Every line from the line containing "The height and" through the end of the data is to be reproduced exactly, excluding pictures.

● ● ● ● ●

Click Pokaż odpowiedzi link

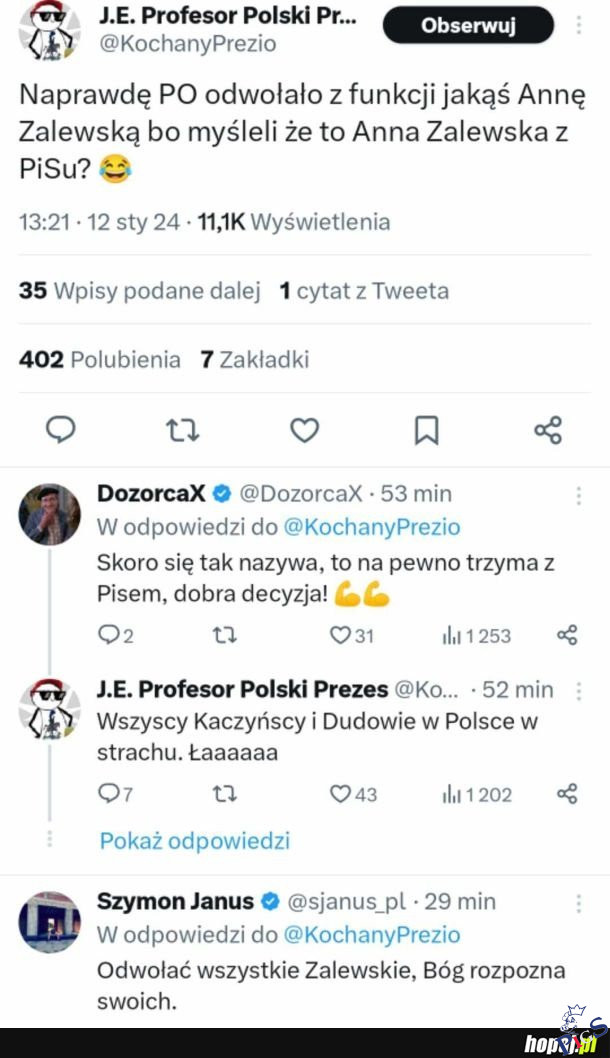coord(194,841)
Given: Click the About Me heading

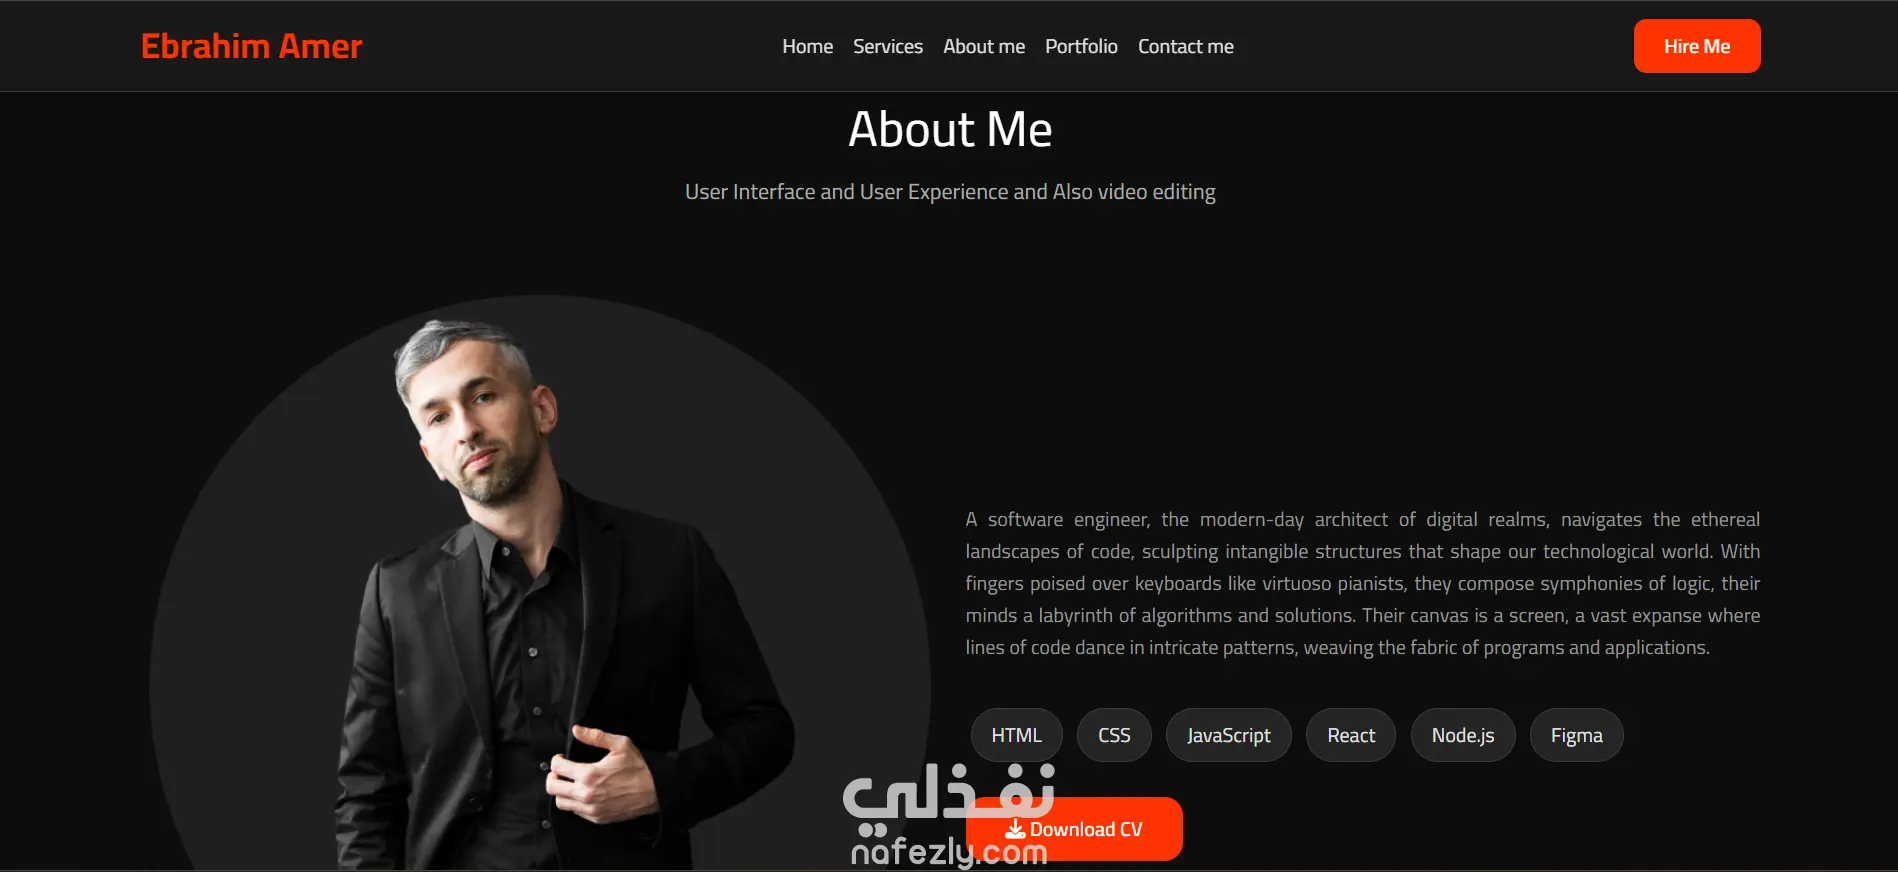Looking at the screenshot, I should click(950, 129).
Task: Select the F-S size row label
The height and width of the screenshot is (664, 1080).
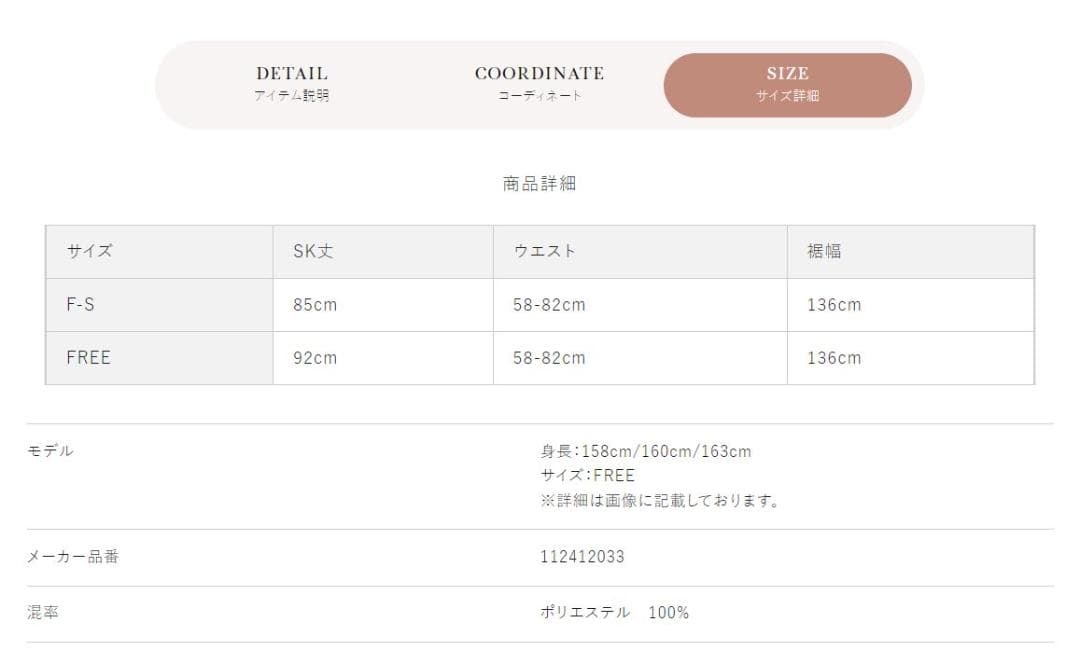Action: (x=159, y=304)
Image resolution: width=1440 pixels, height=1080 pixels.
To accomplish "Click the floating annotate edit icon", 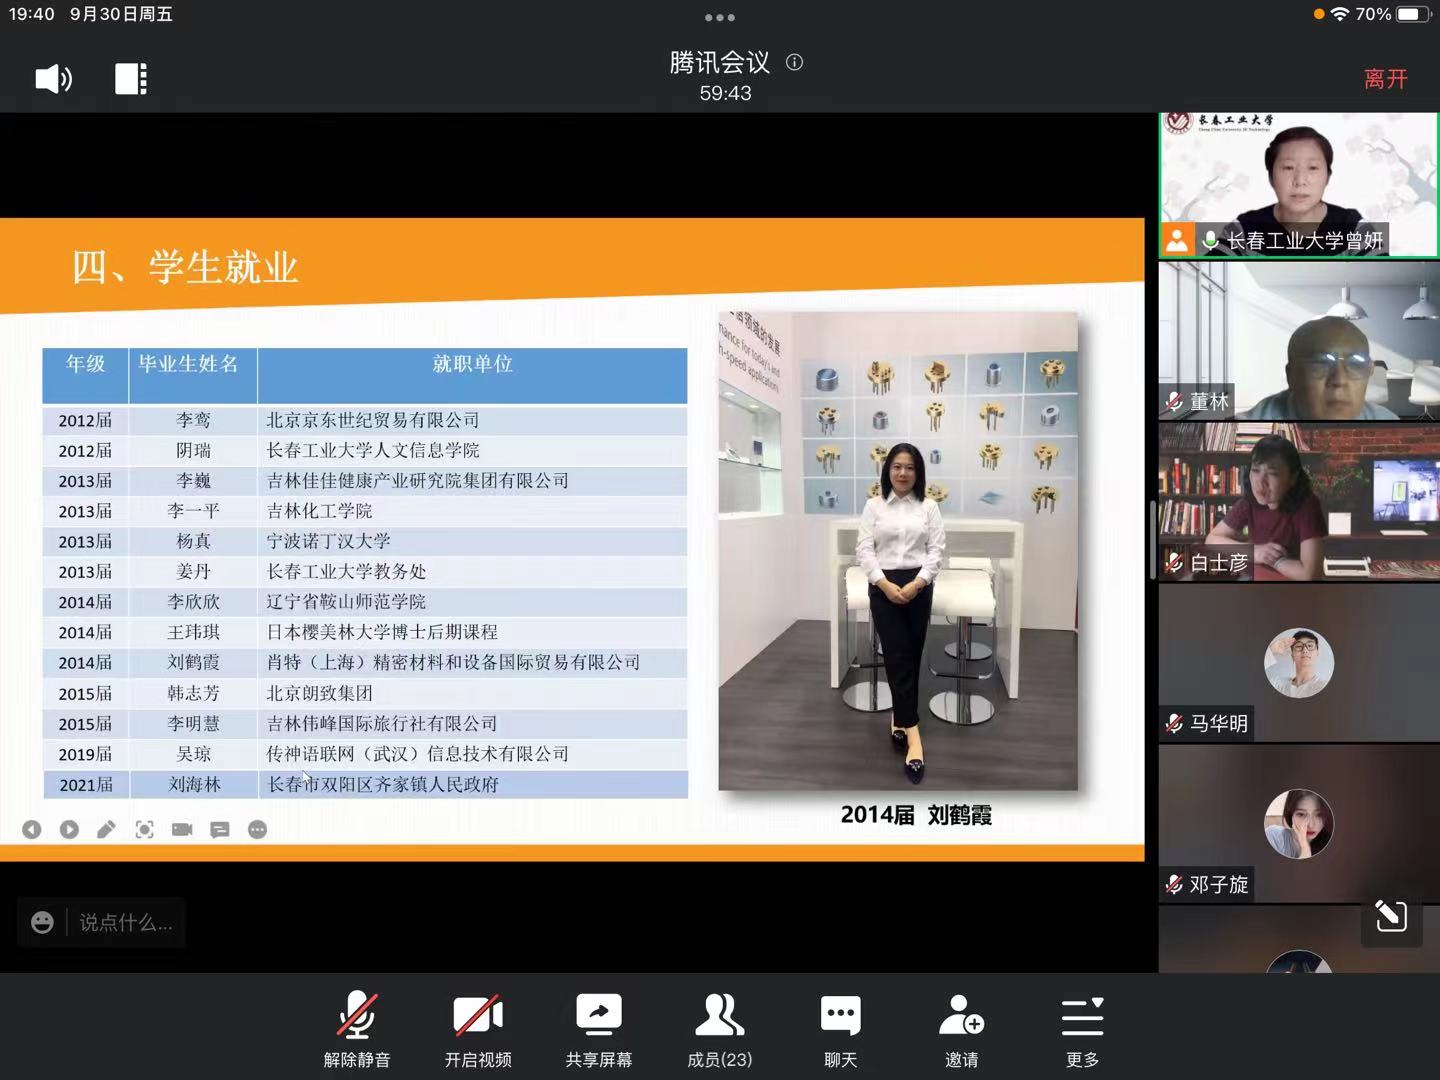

● ● ● ● ●

▸ **Response**:
The height and width of the screenshot is (664, 1080).
Action: (x=159, y=304)
Image resolution: width=1440 pixels, height=1080 pixels.
To accomplish "Click the floating annotate edit icon", 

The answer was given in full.